Provided data ▸
○ ○ ○ ○ ○
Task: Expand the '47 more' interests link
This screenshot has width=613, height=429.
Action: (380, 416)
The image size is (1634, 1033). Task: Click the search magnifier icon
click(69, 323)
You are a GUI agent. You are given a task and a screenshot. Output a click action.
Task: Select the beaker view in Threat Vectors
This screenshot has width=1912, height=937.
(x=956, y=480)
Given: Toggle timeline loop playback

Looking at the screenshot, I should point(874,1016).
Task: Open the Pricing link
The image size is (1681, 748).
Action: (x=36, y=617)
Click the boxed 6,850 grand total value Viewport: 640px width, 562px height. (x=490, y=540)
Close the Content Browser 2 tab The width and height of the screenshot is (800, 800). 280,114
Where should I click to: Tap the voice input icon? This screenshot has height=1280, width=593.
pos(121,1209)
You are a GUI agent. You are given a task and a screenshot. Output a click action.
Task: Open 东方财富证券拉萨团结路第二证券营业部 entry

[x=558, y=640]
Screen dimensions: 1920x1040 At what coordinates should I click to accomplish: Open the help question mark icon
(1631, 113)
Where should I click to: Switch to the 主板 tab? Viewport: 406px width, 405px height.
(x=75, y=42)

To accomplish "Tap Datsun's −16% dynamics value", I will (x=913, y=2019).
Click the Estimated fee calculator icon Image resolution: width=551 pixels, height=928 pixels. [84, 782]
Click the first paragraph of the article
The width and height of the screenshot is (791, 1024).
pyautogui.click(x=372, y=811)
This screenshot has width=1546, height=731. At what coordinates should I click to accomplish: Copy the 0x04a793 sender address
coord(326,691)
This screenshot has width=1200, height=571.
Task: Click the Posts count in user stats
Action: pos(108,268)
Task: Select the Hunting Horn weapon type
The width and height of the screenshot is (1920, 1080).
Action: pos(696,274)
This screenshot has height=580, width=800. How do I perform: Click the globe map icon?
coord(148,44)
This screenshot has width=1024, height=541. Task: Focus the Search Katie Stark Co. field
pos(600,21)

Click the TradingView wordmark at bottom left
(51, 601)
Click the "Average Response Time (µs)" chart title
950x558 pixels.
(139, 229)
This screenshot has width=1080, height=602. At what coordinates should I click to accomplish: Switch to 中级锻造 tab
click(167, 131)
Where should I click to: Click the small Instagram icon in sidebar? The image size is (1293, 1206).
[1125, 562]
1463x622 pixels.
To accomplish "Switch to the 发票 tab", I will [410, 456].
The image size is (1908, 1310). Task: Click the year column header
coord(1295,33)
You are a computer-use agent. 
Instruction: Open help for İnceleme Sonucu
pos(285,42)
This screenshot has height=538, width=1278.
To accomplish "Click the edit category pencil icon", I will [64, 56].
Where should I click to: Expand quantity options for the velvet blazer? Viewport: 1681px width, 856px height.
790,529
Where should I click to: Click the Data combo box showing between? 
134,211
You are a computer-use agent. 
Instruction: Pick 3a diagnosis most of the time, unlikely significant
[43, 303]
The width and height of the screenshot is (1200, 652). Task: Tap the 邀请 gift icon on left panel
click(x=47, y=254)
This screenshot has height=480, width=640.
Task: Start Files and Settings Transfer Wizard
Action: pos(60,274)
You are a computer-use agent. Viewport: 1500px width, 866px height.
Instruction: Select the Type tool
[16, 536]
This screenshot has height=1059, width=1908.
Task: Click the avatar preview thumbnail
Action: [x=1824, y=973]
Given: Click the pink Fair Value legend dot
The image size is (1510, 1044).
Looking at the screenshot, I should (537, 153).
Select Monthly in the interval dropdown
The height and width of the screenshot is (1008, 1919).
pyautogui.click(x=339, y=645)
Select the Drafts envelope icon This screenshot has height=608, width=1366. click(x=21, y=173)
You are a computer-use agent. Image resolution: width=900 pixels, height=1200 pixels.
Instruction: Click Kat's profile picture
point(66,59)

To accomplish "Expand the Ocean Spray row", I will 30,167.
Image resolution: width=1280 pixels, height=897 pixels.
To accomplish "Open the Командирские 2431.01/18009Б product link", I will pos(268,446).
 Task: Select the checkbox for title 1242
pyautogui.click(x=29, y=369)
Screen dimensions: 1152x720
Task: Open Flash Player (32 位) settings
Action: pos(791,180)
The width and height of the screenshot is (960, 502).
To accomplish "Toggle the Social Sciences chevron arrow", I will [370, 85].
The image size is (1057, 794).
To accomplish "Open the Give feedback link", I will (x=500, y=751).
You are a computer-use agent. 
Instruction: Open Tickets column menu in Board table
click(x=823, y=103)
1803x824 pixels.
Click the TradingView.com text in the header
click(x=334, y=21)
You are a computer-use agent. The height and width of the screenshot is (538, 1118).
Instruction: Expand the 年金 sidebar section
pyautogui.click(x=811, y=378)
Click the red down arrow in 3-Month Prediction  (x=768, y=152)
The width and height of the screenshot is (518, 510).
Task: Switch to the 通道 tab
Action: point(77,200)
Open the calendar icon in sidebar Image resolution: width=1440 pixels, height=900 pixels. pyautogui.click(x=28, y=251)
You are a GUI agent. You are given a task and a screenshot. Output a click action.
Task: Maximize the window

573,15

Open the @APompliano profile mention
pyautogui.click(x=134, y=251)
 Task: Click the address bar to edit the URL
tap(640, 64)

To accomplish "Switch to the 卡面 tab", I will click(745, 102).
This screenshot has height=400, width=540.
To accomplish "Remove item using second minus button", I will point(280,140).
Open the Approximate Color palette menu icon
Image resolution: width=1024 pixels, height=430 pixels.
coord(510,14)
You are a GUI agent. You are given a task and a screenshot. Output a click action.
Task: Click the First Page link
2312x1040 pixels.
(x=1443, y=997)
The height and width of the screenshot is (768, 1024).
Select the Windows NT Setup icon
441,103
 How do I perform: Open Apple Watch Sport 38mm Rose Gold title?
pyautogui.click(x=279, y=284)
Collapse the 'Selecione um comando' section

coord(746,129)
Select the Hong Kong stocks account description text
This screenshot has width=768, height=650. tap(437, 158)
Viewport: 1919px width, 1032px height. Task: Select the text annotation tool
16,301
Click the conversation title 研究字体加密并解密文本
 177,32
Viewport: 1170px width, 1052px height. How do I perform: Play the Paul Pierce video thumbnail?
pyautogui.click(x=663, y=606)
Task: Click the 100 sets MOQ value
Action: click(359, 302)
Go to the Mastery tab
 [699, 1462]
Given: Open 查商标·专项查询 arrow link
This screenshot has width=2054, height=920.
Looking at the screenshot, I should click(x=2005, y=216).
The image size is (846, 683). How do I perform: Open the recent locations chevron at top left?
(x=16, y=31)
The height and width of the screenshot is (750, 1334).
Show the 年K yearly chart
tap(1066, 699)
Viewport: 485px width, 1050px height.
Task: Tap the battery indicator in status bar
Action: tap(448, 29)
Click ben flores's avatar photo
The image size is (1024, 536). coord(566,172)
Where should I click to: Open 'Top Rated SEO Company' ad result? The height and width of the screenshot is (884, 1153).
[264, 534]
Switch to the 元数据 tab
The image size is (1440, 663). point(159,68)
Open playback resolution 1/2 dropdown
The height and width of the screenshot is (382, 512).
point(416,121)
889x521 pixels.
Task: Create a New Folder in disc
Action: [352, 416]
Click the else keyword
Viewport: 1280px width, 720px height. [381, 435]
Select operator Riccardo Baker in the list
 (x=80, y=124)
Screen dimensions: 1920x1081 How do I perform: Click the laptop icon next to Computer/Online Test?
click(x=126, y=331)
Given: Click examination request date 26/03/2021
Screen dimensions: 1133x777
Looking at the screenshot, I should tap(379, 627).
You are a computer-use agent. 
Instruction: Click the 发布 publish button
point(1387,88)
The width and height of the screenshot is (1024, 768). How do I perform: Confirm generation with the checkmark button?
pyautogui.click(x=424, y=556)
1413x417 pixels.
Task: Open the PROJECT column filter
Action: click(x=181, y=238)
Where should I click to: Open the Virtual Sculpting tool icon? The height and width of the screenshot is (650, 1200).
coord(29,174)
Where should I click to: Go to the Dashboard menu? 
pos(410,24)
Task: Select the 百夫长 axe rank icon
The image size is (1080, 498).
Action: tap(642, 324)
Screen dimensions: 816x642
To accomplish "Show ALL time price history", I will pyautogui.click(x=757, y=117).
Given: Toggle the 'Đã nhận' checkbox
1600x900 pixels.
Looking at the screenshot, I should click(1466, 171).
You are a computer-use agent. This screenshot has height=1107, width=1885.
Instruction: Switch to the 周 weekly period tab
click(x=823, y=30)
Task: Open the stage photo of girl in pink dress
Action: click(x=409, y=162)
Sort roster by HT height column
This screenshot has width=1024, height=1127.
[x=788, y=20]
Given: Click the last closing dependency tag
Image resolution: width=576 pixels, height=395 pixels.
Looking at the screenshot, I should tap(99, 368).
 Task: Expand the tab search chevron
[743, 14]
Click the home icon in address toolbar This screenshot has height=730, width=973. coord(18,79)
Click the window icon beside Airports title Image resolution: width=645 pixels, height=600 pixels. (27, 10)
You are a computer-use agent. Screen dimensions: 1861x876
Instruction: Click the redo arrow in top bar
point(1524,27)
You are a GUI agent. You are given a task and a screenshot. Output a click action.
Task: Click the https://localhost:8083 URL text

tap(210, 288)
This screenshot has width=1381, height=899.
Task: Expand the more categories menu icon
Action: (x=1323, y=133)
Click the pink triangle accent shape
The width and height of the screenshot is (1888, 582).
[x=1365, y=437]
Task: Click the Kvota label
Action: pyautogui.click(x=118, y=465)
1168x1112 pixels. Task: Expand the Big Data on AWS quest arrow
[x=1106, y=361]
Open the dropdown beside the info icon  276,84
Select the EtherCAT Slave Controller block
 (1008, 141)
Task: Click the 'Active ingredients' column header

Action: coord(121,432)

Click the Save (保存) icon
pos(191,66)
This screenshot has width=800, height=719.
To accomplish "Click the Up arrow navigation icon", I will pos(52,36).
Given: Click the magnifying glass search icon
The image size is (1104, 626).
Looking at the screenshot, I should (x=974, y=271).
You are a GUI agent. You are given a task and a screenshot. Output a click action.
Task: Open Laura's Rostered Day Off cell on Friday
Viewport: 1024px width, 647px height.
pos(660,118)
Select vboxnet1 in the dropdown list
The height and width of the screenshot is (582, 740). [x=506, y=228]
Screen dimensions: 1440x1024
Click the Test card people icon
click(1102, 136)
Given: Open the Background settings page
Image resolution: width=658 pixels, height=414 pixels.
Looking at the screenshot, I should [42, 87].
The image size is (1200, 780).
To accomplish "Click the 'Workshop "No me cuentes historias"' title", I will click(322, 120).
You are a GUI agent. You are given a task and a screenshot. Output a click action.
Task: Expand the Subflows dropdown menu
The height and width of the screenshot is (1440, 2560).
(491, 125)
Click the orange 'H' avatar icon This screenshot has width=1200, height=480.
○ ○ ○ ○ ○
Task goal ▸ Filter the entries down to the lines that hold "link". Copy those lines.

Output of the task ▸
Task: Expand the '47 more' interests link
Task: Open the Pricing link
To accomplish "Open the Командирские 2431.01/18009Б product link", I will pos(268,446).
To accomplish "Open the Give feedback link", I will (x=500, y=751).
Task: Click the First Page link
Given: Open 查商标·专项查询 arrow link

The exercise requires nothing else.